## The task
Copy out each line in the material below that has the word "icon".
····················
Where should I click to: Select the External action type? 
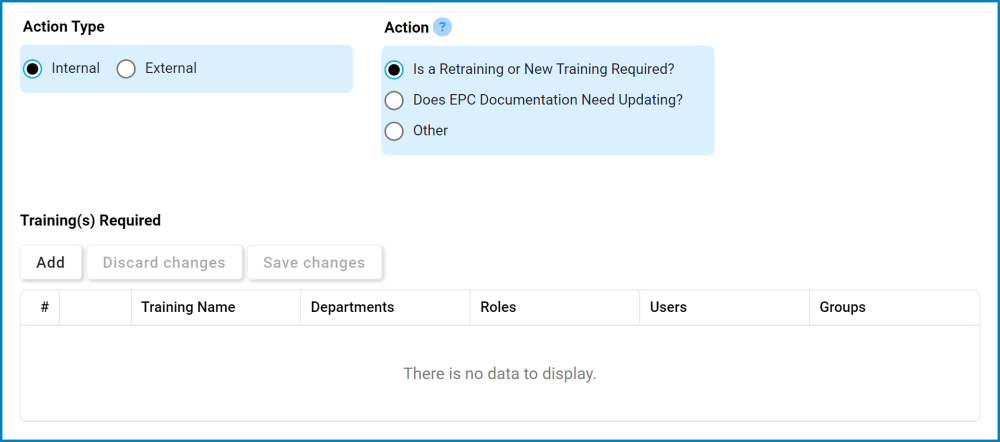(x=126, y=69)
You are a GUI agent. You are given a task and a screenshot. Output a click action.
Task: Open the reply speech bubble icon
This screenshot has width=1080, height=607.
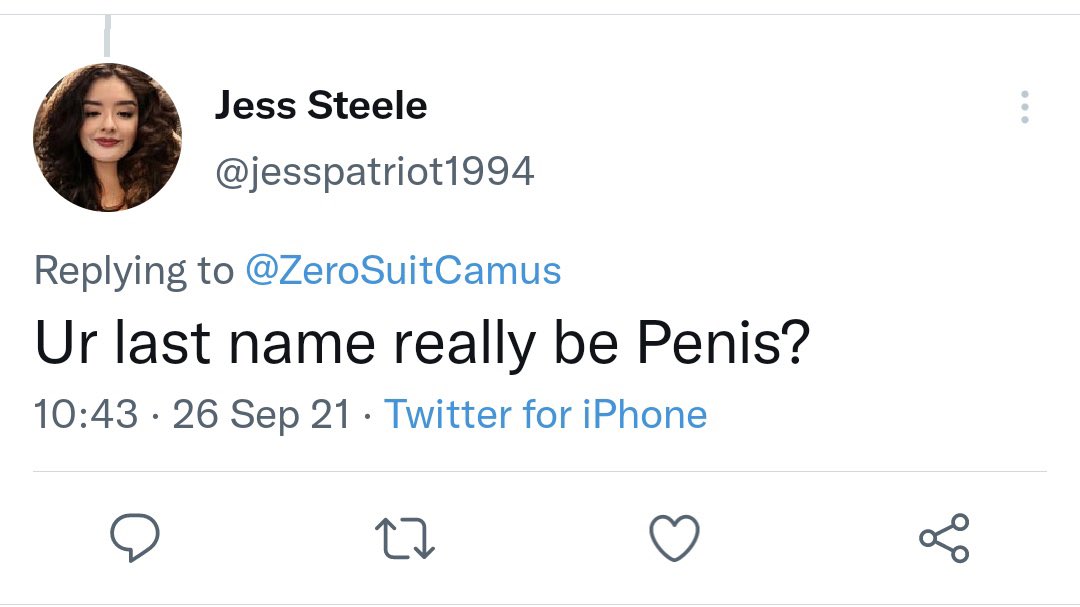point(135,537)
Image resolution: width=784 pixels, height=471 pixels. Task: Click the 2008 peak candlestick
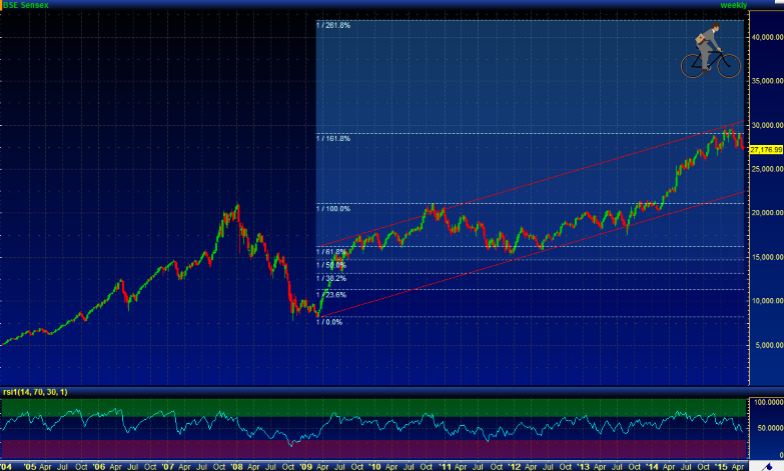click(x=237, y=207)
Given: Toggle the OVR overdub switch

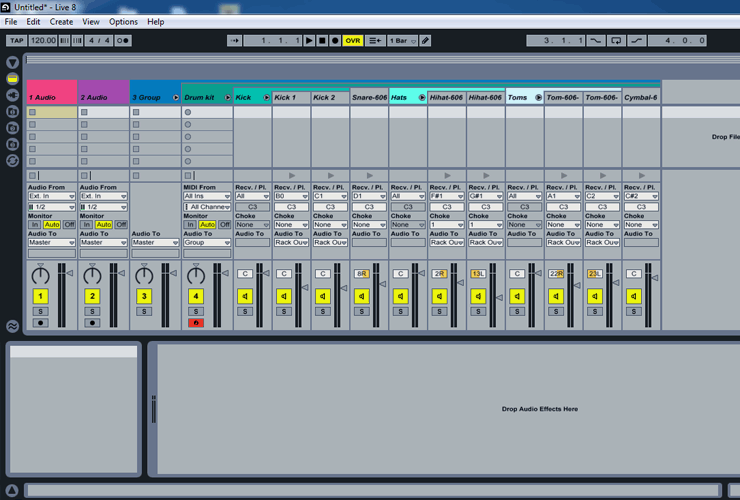Looking at the screenshot, I should click(x=353, y=41).
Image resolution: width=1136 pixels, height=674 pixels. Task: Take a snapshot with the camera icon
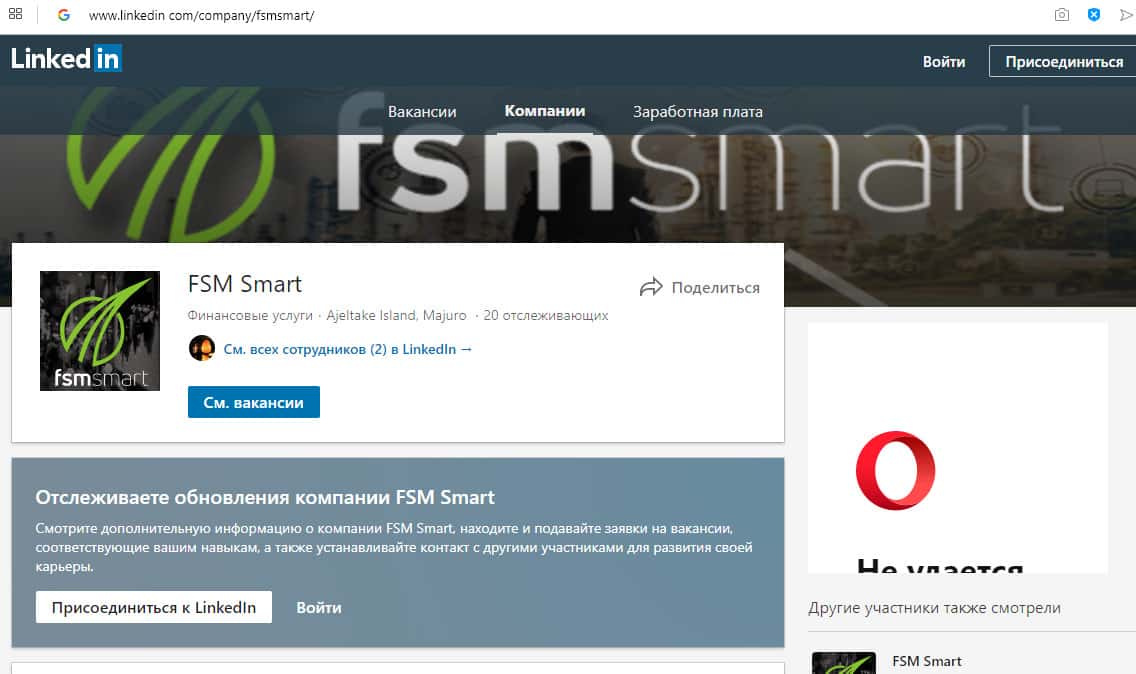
····················
## Finished task
Task: Open the reply speech bubble icon
Image resolution: width=1136 pixels, height=674 pixels. Task: Take a snapshot with the camera icon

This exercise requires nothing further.